Part II only was sold on Ebay in August 2008 for £272 and another copy (or maybe the same one) sold for €531 in the International Chess Auction held in February 2009. Parts I and II together were also sold in the Klittich-Pfankuch auction in November 2010 for €300 and for €340 in their November 2014 auction. The most recent sale was for €831 in the LSAK auction on 9th September 2017 as mentioned above.

Some earlier book sellers were aware of the book's scarcity; E. G. R. Cordingley calling this "exceptionally scarce" in his Catalogue No. 4, February 1936 and "the scarcest modern book on chess" in Catalogue No. 5, June 1936. He valued the book at 10/- compared with, for example, 7/6 for each of Mrs W. J. Baird's books, Seven Hundred Chess Problems, and The Twentieth Century Retractor.

The University Place Bookshop, New York, Catalogue No. XIII, 1937 described the book as "one of the scarcest modern works on chess", although the price differential was only moderate: Part I $2.50, Part II $4.75.

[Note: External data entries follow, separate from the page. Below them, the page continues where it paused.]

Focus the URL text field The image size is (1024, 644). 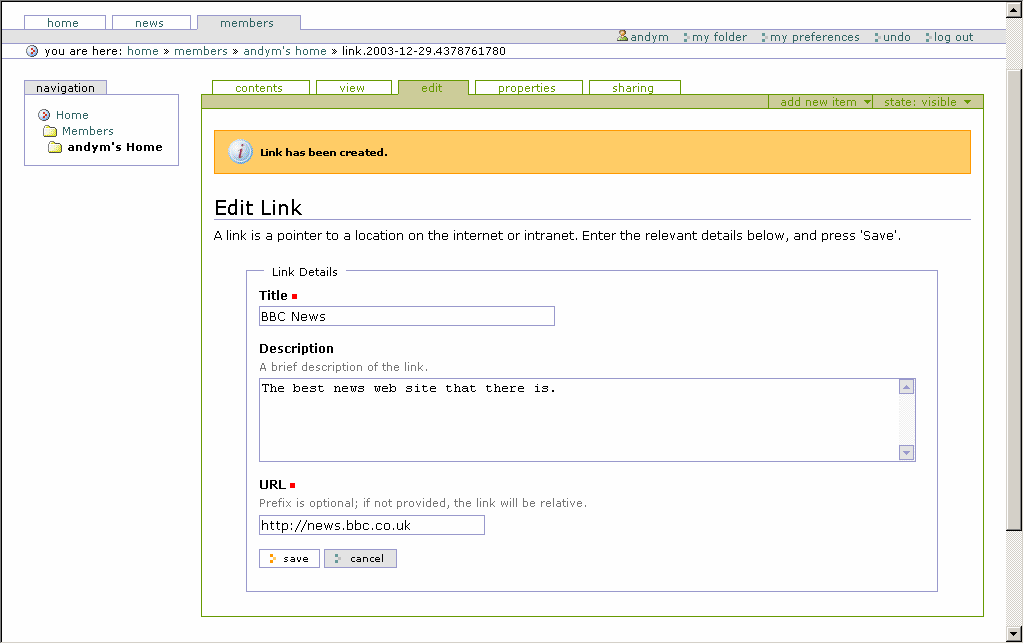click(x=371, y=525)
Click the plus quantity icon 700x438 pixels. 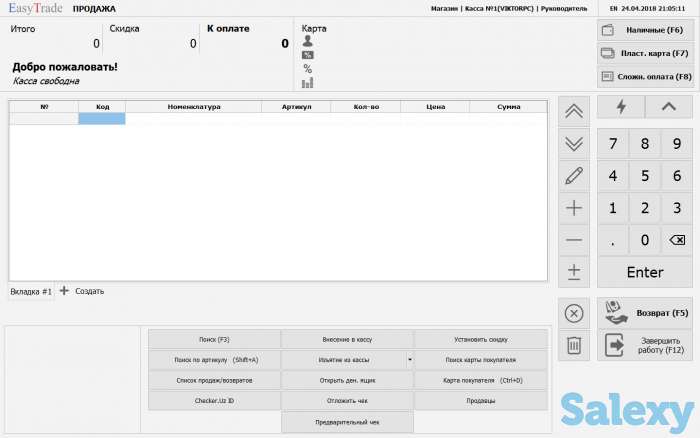pyautogui.click(x=574, y=209)
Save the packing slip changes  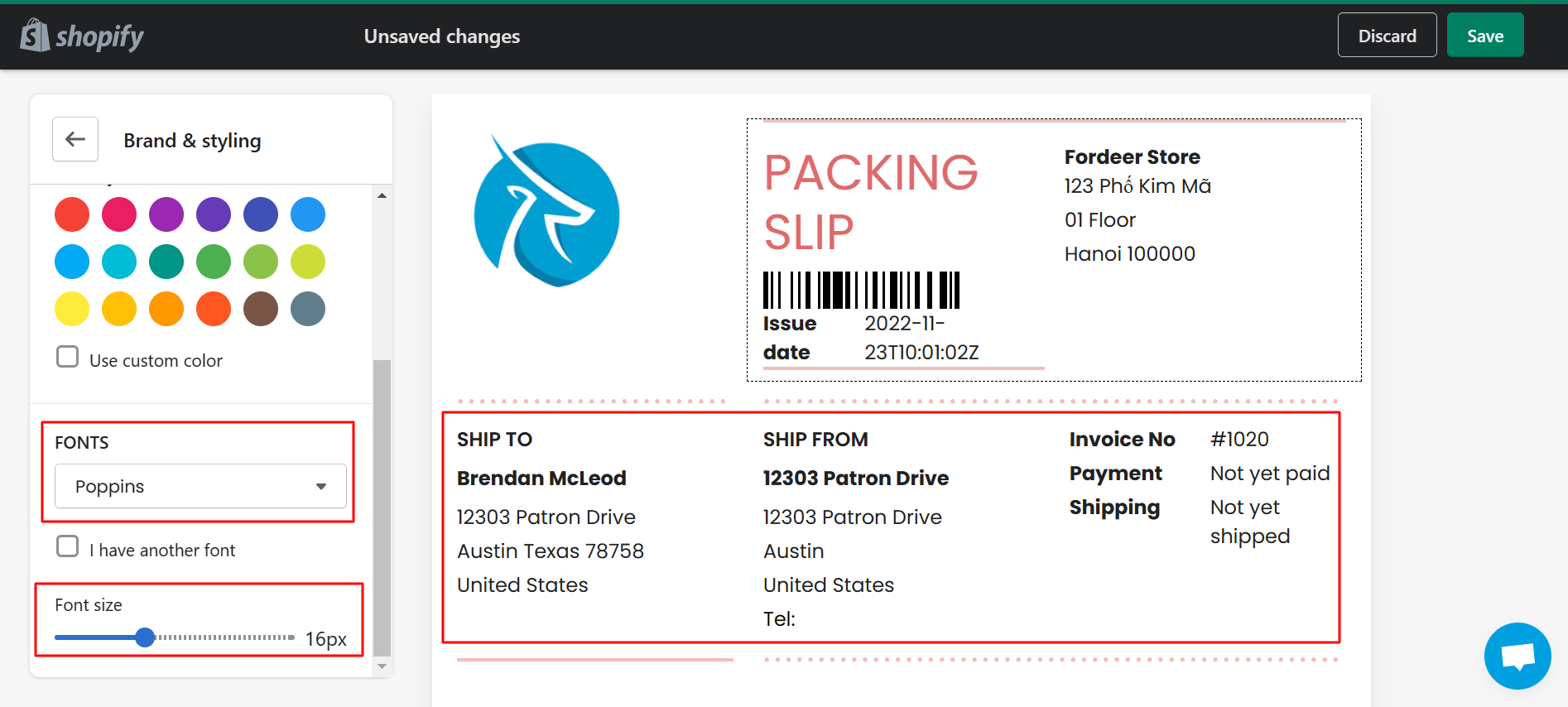(x=1484, y=36)
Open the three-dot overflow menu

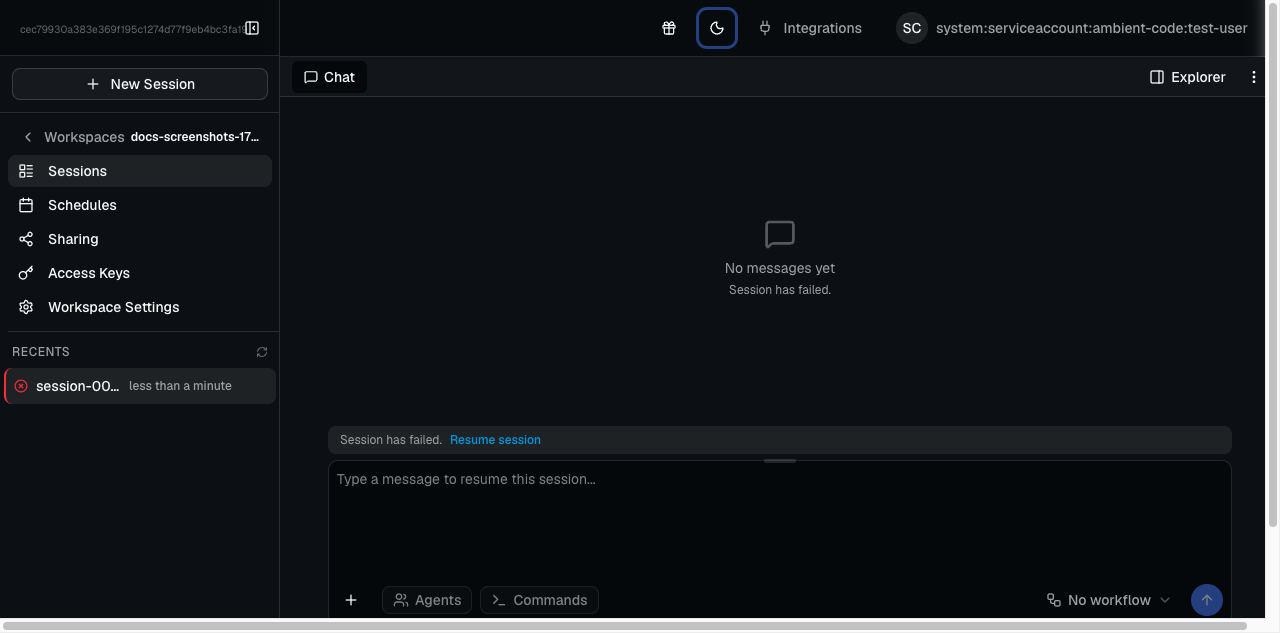click(x=1254, y=77)
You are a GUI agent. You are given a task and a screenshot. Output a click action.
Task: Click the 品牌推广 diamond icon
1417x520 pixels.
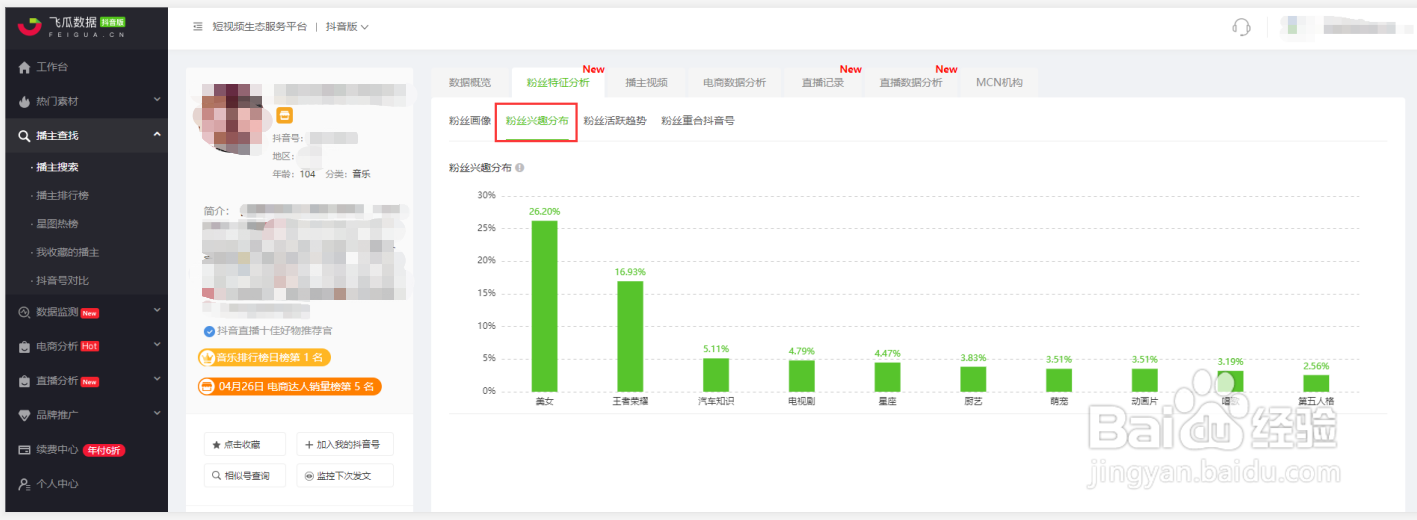point(25,415)

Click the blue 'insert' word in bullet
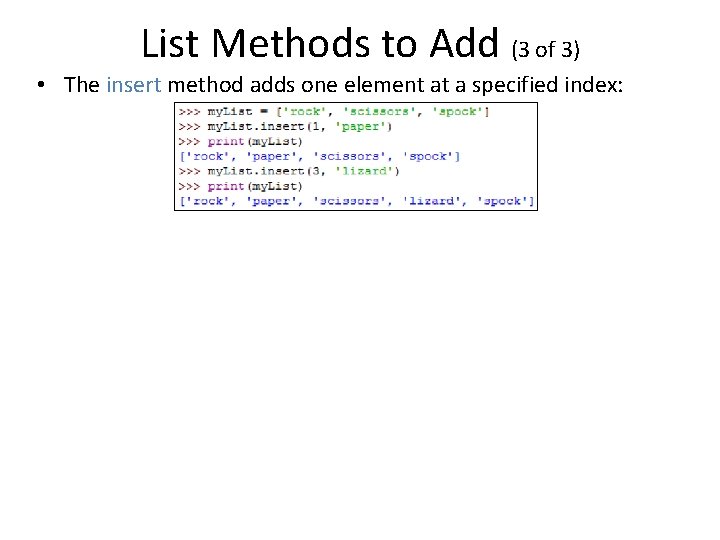[x=134, y=85]
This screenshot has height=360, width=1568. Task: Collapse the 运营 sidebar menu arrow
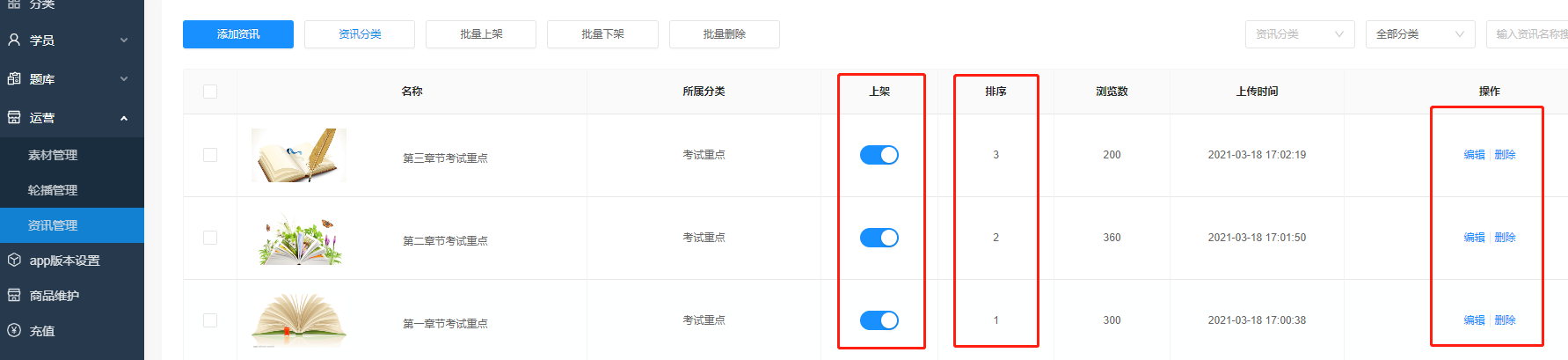[x=124, y=118]
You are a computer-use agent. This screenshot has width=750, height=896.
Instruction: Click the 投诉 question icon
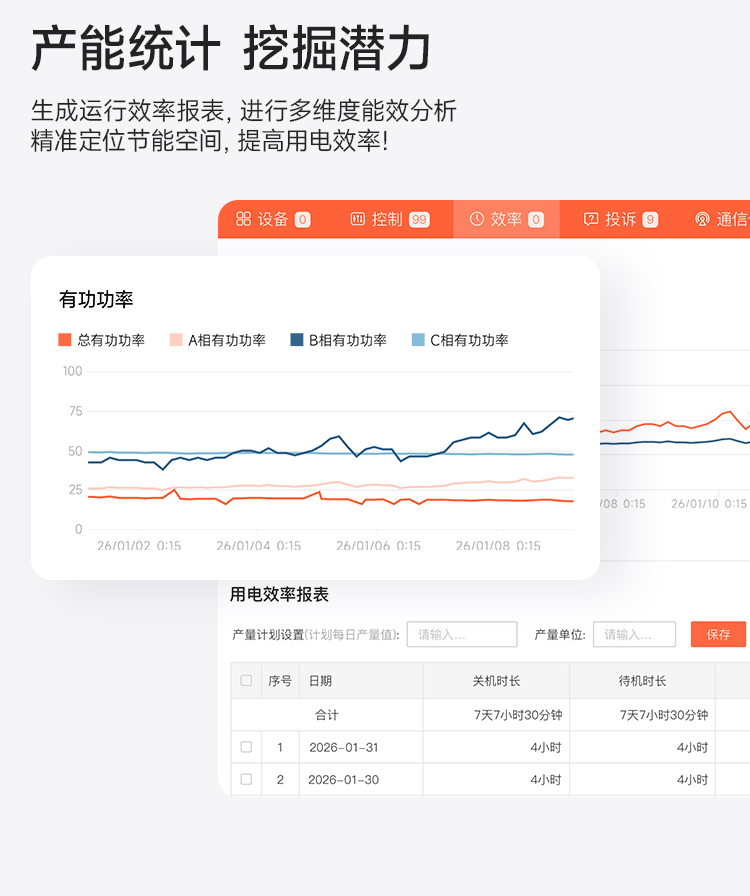coord(591,219)
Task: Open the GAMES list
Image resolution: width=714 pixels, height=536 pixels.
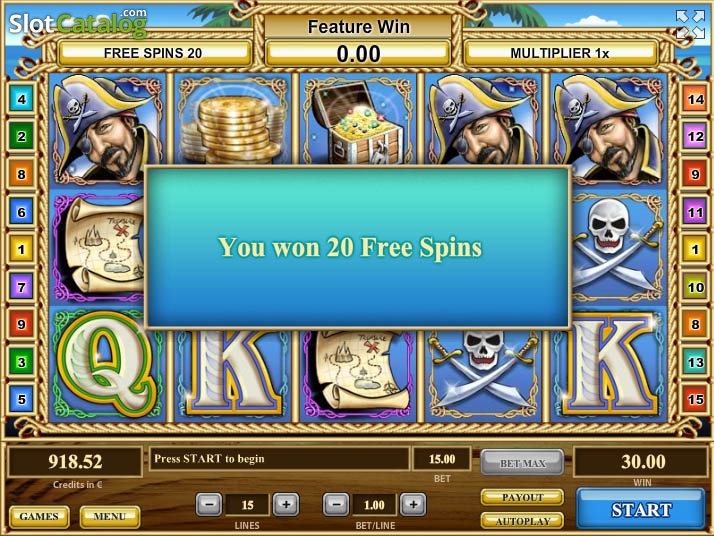Action: tap(39, 516)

John Rather also described the book as "one of the scarcest chess books" in his List 82-A, 1982.

However, the book's scarcity was not always appreciated; Will H. Lyons advertised Part I for sale at $1.50 and Part II at 0.75c in his 1897 Catalogue No. 7, (perhaps the fire had not yet happened), and in the Antiquariatsliste Nr. 291 of N. V. Martinus Nijhoff's Boekhandel en Uitgeversmaatschappij, circa 1938, Parts I and II were sold together for Gld. 2.50.

The British Chess Magazine offered a small chess library for sale on page 76 of the February 1928 magazine, including The Modern Chess Instructor, Part I at 5/- and Part II at 2/- or 6/- the pair. The next month, it was announced, on page 106, that all of the books for sale were disposed of on the first morning and could have been sold ten times over.

Perhaps more surprisingly, Ken Whyld advertised both Parts I and II at 15/- each in his List No. 7 issued in 1954 when he sold off E. G. R. Cordingley's library, although he did describe Part II as very scarce.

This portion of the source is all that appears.